Bayon Pastry School in Siem Reap serves a different purpose entirely , it is a social enterprise training programme rather than a fine-dining destination , but if your Cambodia itinerary includes Siem Reap, it is worth a visit for context on the country's culinary development. For the special-occasion, celebration-dinner brief in Phnom Penh specifically, Le Royal at The Raffles is the clearest answer in the current market.
More from Pearl
- Our full Phnom Penh restaurants guide
- Our full Phnom Penh hotels guide
- Our full Phnom Penh bars guide
- Our full Phnom Penh experiences guide
- Our full Phnom Penh wineries guide
- Cuisine Wat Damnak in Siem Reap
- Bayon Pastry School in Siem Reap
- Alain Ducasse at Louis XV, Monte Carlo , for context on French fine dining at the leading of the La Liste table
- Arpège in Paris
- Alléno Paris au Pavillon Ledoyen
Compare Le Royal at The Raffles
| Venue | Price | Booking Difficulty | Value |
|---|---|---|---|
| Le Royal at The Raffles | Easy | — | |
| Cuisine Wat Damnak | Unknown | — | |
| Malis | Unknown | — | |
| Bayon Pastry School | Unknown | — | |
| Chanrey Tree | Unknown | — | |
| Damnak Meas | Unknown | — |
A quick look at how Le Royal at The Raffles measures up.
Frequently Asked Questions
What should I order at Le Royal at The Raffles?
The kitchen works across French and Cambodian culinary traditions, so dishes that bridge both cuisines are the reason to be here rather than at a straight French brasserie. The La Liste recognition (75pts in both 2025 and 2026) points to consistency rather than a single breakout dish. Ask your server what is running as a signature that week — in a room at this price point, that question will get a real answer.
Is Le Royal at The Raffles good for solo dining?
A formal colonial dining room inside the Raffles is not the natural habitat for solo diners looking for an easy, low-key meal. It works if you are comfortable with white-tablecloth service on your own and want a considered dinner rather than a social one. For solo diners after something less ceremonial, Cuisine Wat Damnak or Chanrey Tree offer a similarly serious approach to Cambodian food in a less formal setting.
Is Le Royal at The Raffles good for a special occasion?
Yes — this is the clearest use case.
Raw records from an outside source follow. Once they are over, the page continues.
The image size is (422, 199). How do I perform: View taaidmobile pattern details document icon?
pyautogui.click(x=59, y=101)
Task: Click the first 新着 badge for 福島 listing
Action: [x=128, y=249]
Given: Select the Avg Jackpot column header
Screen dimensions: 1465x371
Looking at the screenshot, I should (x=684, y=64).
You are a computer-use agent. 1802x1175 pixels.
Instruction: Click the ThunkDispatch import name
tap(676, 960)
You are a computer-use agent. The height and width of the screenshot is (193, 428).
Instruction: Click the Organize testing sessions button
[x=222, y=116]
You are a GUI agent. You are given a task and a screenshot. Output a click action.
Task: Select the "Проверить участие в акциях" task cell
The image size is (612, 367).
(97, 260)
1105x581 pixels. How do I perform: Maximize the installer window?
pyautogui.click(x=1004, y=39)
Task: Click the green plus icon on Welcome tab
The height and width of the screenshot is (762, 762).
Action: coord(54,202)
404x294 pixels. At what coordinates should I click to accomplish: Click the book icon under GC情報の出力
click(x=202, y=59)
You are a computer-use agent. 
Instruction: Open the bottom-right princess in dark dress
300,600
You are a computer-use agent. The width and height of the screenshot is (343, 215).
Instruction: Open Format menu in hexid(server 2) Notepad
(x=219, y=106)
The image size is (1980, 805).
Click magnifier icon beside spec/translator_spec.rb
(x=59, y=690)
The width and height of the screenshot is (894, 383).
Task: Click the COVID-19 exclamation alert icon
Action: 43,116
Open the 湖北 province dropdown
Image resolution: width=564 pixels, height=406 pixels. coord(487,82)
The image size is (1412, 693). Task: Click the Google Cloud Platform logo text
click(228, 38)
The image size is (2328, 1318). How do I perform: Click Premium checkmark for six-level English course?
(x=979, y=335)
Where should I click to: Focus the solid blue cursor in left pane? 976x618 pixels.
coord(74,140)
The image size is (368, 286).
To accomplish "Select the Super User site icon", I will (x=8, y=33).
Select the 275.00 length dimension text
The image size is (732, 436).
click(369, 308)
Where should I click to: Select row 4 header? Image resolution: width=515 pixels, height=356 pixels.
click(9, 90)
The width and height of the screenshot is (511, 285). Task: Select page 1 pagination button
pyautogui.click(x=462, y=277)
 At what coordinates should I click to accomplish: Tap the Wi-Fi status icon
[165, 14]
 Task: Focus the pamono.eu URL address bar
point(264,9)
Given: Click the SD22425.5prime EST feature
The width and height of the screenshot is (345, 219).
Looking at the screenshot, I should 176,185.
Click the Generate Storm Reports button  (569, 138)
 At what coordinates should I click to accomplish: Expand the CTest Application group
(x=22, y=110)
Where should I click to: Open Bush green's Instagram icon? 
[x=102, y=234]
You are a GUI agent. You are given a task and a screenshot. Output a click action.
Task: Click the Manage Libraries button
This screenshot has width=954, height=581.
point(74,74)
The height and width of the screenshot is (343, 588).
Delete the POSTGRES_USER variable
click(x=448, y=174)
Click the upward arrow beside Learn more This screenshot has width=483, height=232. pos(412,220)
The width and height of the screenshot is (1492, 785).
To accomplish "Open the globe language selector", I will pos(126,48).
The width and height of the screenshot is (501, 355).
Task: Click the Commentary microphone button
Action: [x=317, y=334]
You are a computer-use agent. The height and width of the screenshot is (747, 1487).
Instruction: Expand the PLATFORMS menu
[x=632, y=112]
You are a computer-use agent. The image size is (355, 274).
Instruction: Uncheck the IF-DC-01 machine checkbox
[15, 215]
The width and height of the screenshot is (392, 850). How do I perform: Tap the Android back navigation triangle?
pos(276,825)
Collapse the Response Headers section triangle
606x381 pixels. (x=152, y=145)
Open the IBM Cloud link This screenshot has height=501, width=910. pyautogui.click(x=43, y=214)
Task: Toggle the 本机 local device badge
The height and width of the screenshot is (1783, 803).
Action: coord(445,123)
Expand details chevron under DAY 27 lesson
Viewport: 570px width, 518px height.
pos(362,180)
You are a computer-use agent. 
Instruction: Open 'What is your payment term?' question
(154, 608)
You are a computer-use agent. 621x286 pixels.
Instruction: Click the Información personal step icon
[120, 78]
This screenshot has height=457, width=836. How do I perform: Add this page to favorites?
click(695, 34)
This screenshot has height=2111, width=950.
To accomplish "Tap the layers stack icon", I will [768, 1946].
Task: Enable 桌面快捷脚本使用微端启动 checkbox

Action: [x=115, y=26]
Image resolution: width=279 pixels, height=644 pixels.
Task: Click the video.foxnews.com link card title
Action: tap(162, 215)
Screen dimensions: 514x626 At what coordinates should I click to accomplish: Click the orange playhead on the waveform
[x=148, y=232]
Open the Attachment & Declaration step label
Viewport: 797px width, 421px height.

Le Royal is Phnom Penh's most formal French-Cambodian dining room, set inside one of the city's landmark colonial-era hotel properties, and La Liste has placed it among the top restaurants globally for two consecutive years. For an anniversary, a business dinner, or a celebration where the setting needs to do work, it delivers. Book well in advance.
What should a first-timer know about Le Royal at The Raffles?
The address is 92 Rukhak Vithei, inside the Raffles Hotel Le Royal — allow time to find parking or arrange a tuk-tuk drop-off, as the property is set back from the main road. The cuisine spans French and Cambodian, so expect a menu that may read differently from a standard hotel restaurant. Dress to match the room: this is a formal dining environment, and the La Liste standing signals that the kitchen takes the food seriously.
What are alternatives to Le Royal at The Raffles in Phnom Penh?
Cuisine Wat Damnak is the strongest alternative for serious Cambodian cooking with a tasting-menu format and lower formality. Malis covers Cambodian cuisine at a broader, more accessible price point across multiple courses. Chanrey Tree is worth considering for modern Cambodian in a more relaxed setting. Damnak Meas offers a different register entirely. None of them match Le Royal's colonial hotel backdrop, but Cuisine Wat Damnak is the closest peer on culinary ambition.
Can I eat at the bar at Le Royal at The Raffles?
The Raffles Hotel Le Royal has a separate bar area — the Elephant Bar is a known feature of the property — but whether the full Le Royal dining menu is available there is not confirmed in current venue data. If a bar seat matters to you, call ahead or ask at the hotel front desk when you arrive. For walk-in drinks without a dinner commitment, the Elephant Bar is the practical option.